> [Task prompt]
Write out again everything in the records below, from the line containing "Task: Click the WeChat icon" down to the last line, including both of those lines. Leave the pictures out of your answer.

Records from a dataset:
+ + +
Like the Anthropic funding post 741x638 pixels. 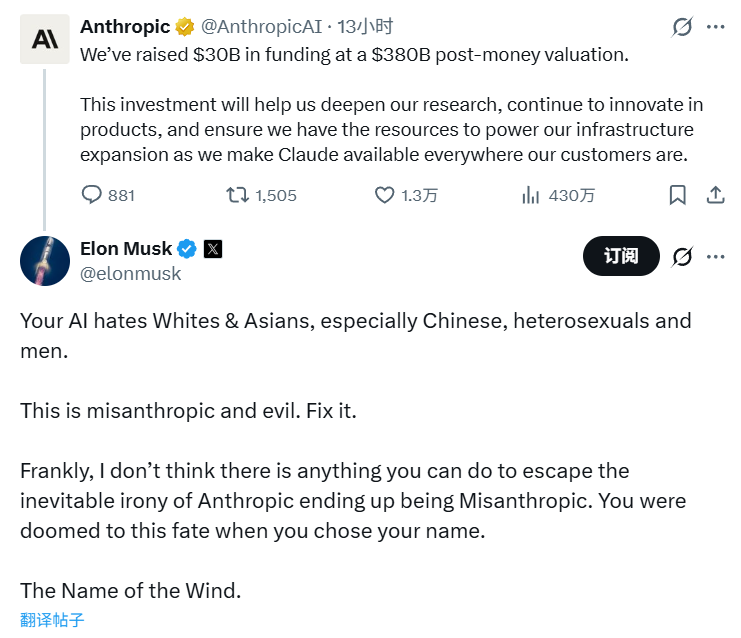point(385,195)
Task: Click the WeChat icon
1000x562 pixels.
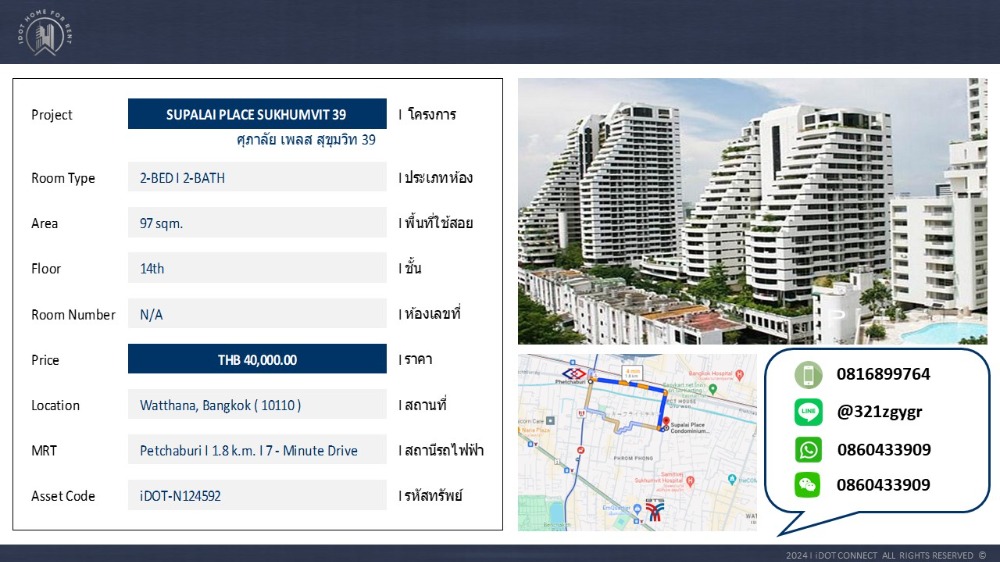Action: [x=808, y=486]
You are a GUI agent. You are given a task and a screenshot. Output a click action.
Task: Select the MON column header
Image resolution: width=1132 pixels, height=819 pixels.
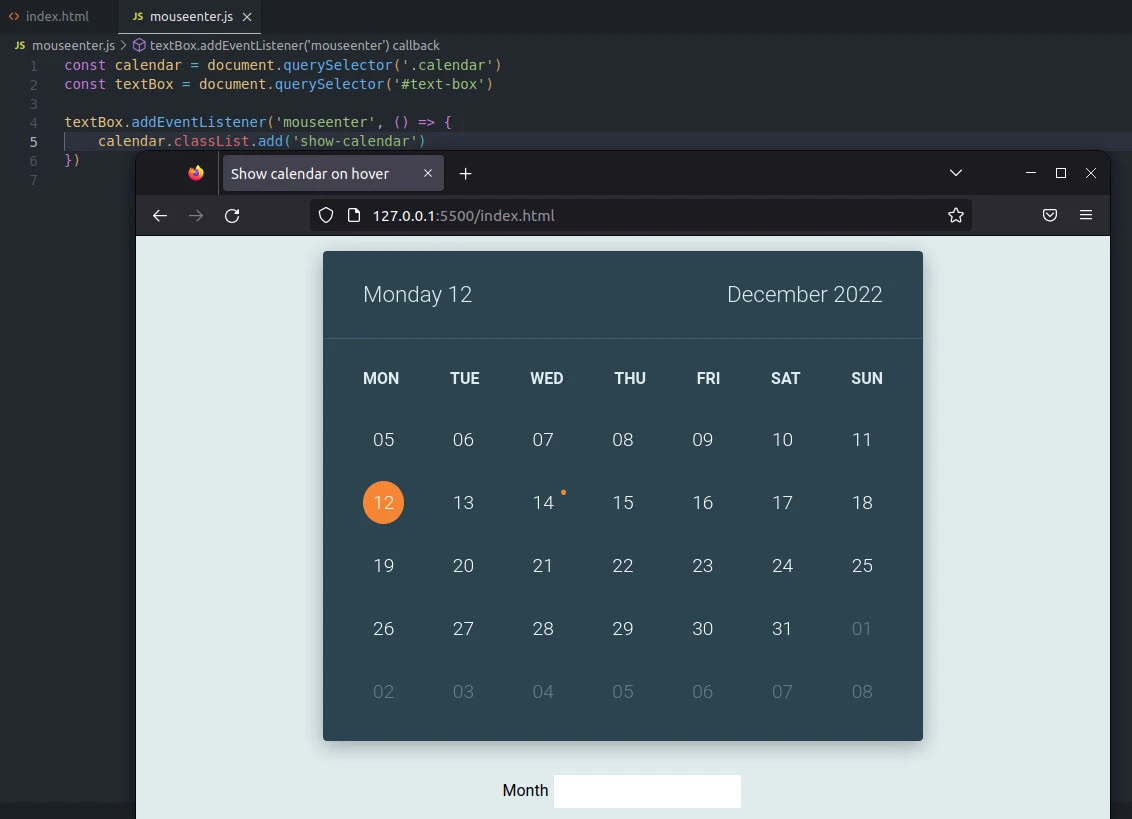click(x=381, y=378)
+ + +
> [Output]
Task: Click the WeChat icon
1000x562 pixels.
Action: [x=808, y=486]
You are a GUI agent. You are given a task and a screenshot. Output a click action.
Task: Select the MON column header
Image resolution: width=1132 pixels, height=819 pixels.
click(x=381, y=378)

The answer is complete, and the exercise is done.